What to produce: Filter the data for lines with the word "will" and copy those lines.

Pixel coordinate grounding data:
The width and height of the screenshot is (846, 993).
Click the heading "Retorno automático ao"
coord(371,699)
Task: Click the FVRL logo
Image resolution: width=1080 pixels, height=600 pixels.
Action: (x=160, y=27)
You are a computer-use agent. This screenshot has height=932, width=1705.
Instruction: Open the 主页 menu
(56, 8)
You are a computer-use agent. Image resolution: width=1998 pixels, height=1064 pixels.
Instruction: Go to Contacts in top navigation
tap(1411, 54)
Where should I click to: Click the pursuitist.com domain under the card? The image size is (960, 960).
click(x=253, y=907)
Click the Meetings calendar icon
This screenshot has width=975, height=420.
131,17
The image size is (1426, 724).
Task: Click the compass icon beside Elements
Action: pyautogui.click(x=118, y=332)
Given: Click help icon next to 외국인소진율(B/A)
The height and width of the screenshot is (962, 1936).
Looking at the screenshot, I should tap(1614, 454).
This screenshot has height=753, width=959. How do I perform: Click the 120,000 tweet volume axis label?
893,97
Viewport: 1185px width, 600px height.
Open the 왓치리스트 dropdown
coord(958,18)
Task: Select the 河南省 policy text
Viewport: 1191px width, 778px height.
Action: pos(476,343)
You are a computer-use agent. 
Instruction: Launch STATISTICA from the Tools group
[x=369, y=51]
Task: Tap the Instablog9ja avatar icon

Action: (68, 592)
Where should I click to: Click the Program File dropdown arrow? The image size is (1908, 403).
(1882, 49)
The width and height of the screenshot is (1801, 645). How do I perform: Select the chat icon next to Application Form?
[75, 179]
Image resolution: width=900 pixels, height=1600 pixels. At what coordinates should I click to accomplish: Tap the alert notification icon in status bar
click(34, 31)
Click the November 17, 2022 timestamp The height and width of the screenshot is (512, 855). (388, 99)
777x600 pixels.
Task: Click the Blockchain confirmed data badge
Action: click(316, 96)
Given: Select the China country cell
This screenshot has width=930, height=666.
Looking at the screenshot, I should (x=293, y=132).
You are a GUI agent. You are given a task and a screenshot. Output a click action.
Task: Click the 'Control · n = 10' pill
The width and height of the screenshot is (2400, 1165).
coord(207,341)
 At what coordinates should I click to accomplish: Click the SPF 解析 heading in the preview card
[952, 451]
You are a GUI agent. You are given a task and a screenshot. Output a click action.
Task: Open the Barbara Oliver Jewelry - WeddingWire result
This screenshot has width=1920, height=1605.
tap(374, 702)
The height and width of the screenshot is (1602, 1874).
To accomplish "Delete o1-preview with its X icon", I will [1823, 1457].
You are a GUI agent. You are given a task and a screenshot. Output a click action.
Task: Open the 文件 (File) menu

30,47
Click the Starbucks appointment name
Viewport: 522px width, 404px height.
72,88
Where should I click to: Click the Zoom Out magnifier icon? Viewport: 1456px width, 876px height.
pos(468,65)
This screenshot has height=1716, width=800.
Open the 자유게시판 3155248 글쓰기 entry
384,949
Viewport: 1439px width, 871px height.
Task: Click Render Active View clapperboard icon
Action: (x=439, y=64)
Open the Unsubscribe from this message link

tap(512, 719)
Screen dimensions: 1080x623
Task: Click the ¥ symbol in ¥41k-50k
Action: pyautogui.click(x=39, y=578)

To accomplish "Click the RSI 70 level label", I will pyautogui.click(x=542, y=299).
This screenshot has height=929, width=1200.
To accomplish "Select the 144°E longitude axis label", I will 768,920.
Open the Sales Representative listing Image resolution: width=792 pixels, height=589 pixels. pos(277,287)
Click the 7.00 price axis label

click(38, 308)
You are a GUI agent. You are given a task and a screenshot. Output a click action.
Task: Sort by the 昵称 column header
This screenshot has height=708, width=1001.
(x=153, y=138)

Solution for this task:
To accomplish "Delete o1-preview with its X icon", I will [1823, 1457].
To accomplish "Click the RSI 70 level label", I will pyautogui.click(x=542, y=299).
To accomplish "Select the 144°E longitude axis label", I will 768,920.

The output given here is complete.